EXERCISE BRIEF: Please reproduce all of the lines below, word for word and in full.

RECORDS SUPPLIED:
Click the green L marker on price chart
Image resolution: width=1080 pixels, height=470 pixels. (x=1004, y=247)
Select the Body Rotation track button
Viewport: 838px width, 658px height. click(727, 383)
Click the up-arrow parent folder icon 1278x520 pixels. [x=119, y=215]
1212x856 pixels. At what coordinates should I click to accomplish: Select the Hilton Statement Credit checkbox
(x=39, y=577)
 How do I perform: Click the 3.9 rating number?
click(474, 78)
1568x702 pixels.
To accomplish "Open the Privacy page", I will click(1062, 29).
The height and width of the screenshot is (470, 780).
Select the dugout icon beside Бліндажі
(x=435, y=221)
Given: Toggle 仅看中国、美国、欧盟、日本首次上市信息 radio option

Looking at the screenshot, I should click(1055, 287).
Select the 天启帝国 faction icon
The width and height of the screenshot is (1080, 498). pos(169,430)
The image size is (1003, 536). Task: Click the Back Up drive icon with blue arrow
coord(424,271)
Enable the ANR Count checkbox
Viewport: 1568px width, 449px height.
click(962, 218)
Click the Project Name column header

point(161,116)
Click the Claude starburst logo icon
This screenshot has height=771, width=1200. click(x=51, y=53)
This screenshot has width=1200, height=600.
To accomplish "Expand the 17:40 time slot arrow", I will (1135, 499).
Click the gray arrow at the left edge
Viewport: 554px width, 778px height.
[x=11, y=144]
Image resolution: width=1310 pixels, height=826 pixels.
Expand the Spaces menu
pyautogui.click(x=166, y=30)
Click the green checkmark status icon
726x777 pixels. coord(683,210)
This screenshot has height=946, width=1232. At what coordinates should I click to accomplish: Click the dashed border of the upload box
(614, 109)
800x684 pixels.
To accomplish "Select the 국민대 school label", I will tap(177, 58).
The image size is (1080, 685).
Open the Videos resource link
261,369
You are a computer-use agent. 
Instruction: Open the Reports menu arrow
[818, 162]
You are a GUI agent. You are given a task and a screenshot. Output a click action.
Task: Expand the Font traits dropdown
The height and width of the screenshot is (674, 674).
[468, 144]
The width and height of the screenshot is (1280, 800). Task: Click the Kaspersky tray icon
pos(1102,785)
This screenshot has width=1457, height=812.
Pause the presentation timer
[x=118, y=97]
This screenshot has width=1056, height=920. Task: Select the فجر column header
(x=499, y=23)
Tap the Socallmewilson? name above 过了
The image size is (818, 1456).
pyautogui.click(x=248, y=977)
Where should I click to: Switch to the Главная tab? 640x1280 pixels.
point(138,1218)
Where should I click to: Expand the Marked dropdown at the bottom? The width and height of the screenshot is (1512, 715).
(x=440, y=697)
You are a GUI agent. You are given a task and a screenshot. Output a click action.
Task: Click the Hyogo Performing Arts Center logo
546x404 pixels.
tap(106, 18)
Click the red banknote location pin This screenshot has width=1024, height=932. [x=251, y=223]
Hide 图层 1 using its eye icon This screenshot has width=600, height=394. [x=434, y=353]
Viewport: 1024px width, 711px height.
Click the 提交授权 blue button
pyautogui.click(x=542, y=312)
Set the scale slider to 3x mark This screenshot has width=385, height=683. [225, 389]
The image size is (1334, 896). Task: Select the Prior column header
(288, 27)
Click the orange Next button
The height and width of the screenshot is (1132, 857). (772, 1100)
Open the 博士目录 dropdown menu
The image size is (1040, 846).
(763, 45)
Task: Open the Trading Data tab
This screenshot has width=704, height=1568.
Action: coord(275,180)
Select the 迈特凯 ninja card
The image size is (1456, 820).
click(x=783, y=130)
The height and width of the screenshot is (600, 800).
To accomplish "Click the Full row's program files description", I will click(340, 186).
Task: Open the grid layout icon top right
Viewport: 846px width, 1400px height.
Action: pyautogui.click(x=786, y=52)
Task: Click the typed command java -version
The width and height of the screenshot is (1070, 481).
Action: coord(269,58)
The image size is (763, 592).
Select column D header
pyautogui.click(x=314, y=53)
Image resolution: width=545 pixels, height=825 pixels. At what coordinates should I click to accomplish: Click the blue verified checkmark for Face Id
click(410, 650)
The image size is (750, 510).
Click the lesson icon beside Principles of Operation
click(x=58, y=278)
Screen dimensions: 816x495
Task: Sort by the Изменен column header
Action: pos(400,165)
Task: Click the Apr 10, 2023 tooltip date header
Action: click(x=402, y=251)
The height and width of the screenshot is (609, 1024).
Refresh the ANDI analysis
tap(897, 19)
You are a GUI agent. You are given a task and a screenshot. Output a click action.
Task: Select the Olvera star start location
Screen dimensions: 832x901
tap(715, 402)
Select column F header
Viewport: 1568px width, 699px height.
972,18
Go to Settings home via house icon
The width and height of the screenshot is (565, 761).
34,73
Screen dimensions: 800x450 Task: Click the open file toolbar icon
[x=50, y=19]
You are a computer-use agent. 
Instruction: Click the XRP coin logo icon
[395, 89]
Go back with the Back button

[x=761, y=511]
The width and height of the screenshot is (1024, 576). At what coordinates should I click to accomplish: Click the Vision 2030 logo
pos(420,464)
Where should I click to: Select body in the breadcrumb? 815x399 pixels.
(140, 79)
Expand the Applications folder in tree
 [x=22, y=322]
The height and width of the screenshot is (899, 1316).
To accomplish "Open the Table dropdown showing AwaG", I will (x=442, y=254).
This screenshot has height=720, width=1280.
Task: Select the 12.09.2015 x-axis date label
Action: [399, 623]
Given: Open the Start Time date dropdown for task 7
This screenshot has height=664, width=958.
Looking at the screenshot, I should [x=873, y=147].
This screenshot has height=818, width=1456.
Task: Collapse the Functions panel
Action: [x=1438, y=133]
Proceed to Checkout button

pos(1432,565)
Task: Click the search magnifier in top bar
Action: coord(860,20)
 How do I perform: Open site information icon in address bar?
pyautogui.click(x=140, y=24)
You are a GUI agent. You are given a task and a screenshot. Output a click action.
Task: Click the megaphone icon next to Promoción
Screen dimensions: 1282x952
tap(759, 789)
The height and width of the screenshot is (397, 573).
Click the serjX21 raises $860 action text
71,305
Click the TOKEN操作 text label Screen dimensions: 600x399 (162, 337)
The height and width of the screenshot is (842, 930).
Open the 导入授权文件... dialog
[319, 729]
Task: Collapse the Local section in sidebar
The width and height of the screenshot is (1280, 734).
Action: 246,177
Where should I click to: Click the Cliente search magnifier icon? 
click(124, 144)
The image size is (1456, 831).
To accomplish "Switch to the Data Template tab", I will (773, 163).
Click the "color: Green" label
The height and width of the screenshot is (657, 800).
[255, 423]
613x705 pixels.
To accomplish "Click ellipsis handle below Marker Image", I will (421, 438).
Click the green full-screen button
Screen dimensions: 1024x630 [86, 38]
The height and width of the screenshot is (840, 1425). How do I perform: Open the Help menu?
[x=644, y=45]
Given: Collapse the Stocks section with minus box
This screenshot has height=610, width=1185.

REPLY TO THE TASK:
Click the green L marker on price chart
Image resolution: width=1080 pixels, height=470 pixels. (x=1004, y=247)
Select the Body Rotation track button
Viewport: 838px width, 658px height. click(727, 383)
Click the up-arrow parent folder icon 1278x520 pixels. [x=119, y=215]
1212x856 pixels. At what coordinates should I click to accomplish: Select the Hilton Statement Credit checkbox
(x=39, y=577)
 How do I perform: Click the 3.9 rating number?
click(474, 78)
1568x702 pixels.
To accomplish "Open the Privacy page", I will click(1062, 29).
The height and width of the screenshot is (470, 780).
Select the dugout icon beside Бліндажі
(x=435, y=221)
Given: Toggle 仅看中国、美国、欧盟、日本首次上市信息 radio option

Looking at the screenshot, I should click(1055, 287).
Select the 天启帝国 faction icon
The width and height of the screenshot is (1080, 498). pos(169,430)
The image size is (1003, 536). Task: Click the Back Up drive icon with blue arrow
coord(424,271)
Enable the ANR Count checkbox
Viewport: 1568px width, 449px height.
click(962, 218)
Click the Project Name column header

point(161,116)
Click the Claude starburst logo icon
This screenshot has height=771, width=1200. click(x=51, y=53)
This screenshot has width=1200, height=600.
To accomplish "Expand the 17:40 time slot arrow", I will (1135, 499).
Click the gray arrow at the left edge
Viewport: 554px width, 778px height.
[x=11, y=144]
Image resolution: width=1310 pixels, height=826 pixels.
Expand the Spaces menu
pyautogui.click(x=166, y=30)
Click the green checkmark status icon
726x777 pixels. coord(683,210)
This screenshot has height=946, width=1232. At what coordinates should I click to accomplish: Click the dashed border of the upload box
(614, 109)
800x684 pixels.
To accomplish "Select the 국민대 school label", I will tap(177, 58).
The image size is (1080, 685).
Open the Videos resource link
261,369
You are a computer-use agent. 
Instruction: Open the Reports menu arrow
[818, 162]
You are a GUI agent. You are given a task and a screenshot. Output a click action.
Task: Expand the Font traits dropdown
The height and width of the screenshot is (674, 674).
[468, 144]
The width and height of the screenshot is (1280, 800). Task: Click the Kaspersky tray icon
pos(1102,785)
This screenshot has width=1457, height=812.
Pause the presentation timer
[x=118, y=97]
This screenshot has width=1056, height=920. Task: Select the فجر column header
(x=499, y=23)
Tap the Socallmewilson? name above 过了
The image size is (818, 1456).
pyautogui.click(x=248, y=977)
Where should I click to: Switch to the Главная tab? 640x1280 pixels.
point(138,1218)
Where should I click to: Expand the Marked dropdown at the bottom? The width and height of the screenshot is (1512, 715).
(x=440, y=697)
You are a GUI agent. You are given a task and a screenshot. Output a click action.
Task: Click the Hyogo Performing Arts Center logo
546x404 pixels.
tap(106, 18)
Click the red banknote location pin This screenshot has width=1024, height=932. [x=251, y=223]
Hide 图层 1 using its eye icon This screenshot has width=600, height=394. [x=434, y=353]
Viewport: 1024px width, 711px height.
Click the 提交授权 blue button
pyautogui.click(x=542, y=312)
Set the scale slider to 3x mark This screenshot has width=385, height=683. [225, 389]
The image size is (1334, 896). Task: Select the Prior column header
(288, 27)
Click the orange Next button
The height and width of the screenshot is (1132, 857). (772, 1100)
Open the 博士目录 dropdown menu
The image size is (1040, 846).
(763, 45)
Task: Open the Trading Data tab
This screenshot has width=704, height=1568.
Action: coord(275,180)
Select the 迈特凯 ninja card
The image size is (1456, 820).
click(x=783, y=130)
The height and width of the screenshot is (600, 800).
To accomplish "Click the Full row's program files description", I will click(340, 186).
Task: Open the grid layout icon top right
Viewport: 846px width, 1400px height.
Action: pyautogui.click(x=786, y=52)
Task: Click the typed command java -version
The width and height of the screenshot is (1070, 481).
Action: coord(269,58)
The image size is (763, 592).
Select column D header
pyautogui.click(x=314, y=53)
Image resolution: width=545 pixels, height=825 pixels. At what coordinates should I click to accomplish: Click the blue verified checkmark for Face Id
click(410, 650)
The image size is (750, 510).
Click the lesson icon beside Principles of Operation
click(x=58, y=278)
Screen dimensions: 816x495
Task: Sort by the Изменен column header
Action: pos(400,165)
Task: Click the Apr 10, 2023 tooltip date header
Action: click(x=402, y=251)
The height and width of the screenshot is (609, 1024).
Refresh the ANDI analysis
tap(897, 19)
You are a GUI agent. You are given a task and a screenshot. Output a click action.
Task: Select the Olvera star start location
Screen dimensions: 832x901
tap(715, 402)
Select column F header
Viewport: 1568px width, 699px height.
972,18
Go to Settings home via house icon
The width and height of the screenshot is (565, 761).
34,73
Screen dimensions: 800x450 Task: Click the open file toolbar icon
[x=50, y=19]
You are a computer-use agent. 
Instruction: Click the XRP coin logo icon
[395, 89]
Go back with the Back button

[x=761, y=511]
The width and height of the screenshot is (1024, 576). At what coordinates should I click to accomplish: Click the Vision 2030 logo
pos(420,464)
Where should I click to: Select body in the breadcrumb? 815x399 pixels.
(140, 79)
Expand the Applications folder in tree
 [x=22, y=322]
The height and width of the screenshot is (899, 1316).
To accomplish "Open the Table dropdown showing AwaG", I will (x=442, y=254).
This screenshot has height=720, width=1280.
Task: Select the 12.09.2015 x-axis date label
Action: [399, 623]
Given: Open the Start Time date dropdown for task 7
This screenshot has height=664, width=958.
Looking at the screenshot, I should [x=873, y=147].
This screenshot has height=818, width=1456.
Task: Collapse the Functions panel
Action: [x=1438, y=133]
Proceed to Checkout button

pos(1432,565)
Task: Click the search magnifier in top bar
Action: coord(860,20)
 How do I perform: Open site information icon in address bar?
pyautogui.click(x=140, y=24)
You are a GUI agent. You are given a task and a screenshot. Output a click action.
Task: Click the megaphone icon next to Promoción
Screen dimensions: 1282x952
tap(759, 789)
The height and width of the screenshot is (397, 573).
Click the serjX21 raises $860 action text
71,305
Click the TOKEN操作 text label Screen dimensions: 600x399 (162, 337)
The height and width of the screenshot is (842, 930).
Open the 导入授权文件... dialog
[319, 729]
Task: Collapse the Local section in sidebar
The width and height of the screenshot is (1280, 734).
Action: 246,177
Where should I click to: Click the Cliente search magnifier icon? 
click(124, 144)
The image size is (1456, 831).
To accomplish "Switch to the Data Template tab", I will (773, 163).
Click the "color: Green" label
The height and width of the screenshot is (657, 800).
[255, 423]
613x705 pixels.
To accomplish "Click ellipsis handle below Marker Image", I will (421, 438).
Click the green full-screen button
Screen dimensions: 1024x630 [86, 38]
The height and width of the screenshot is (840, 1425). How do I perform: Open the Help menu?
[x=644, y=45]
Given: Collapse the Stocks section with minus box
This screenshot has height=610, width=1185.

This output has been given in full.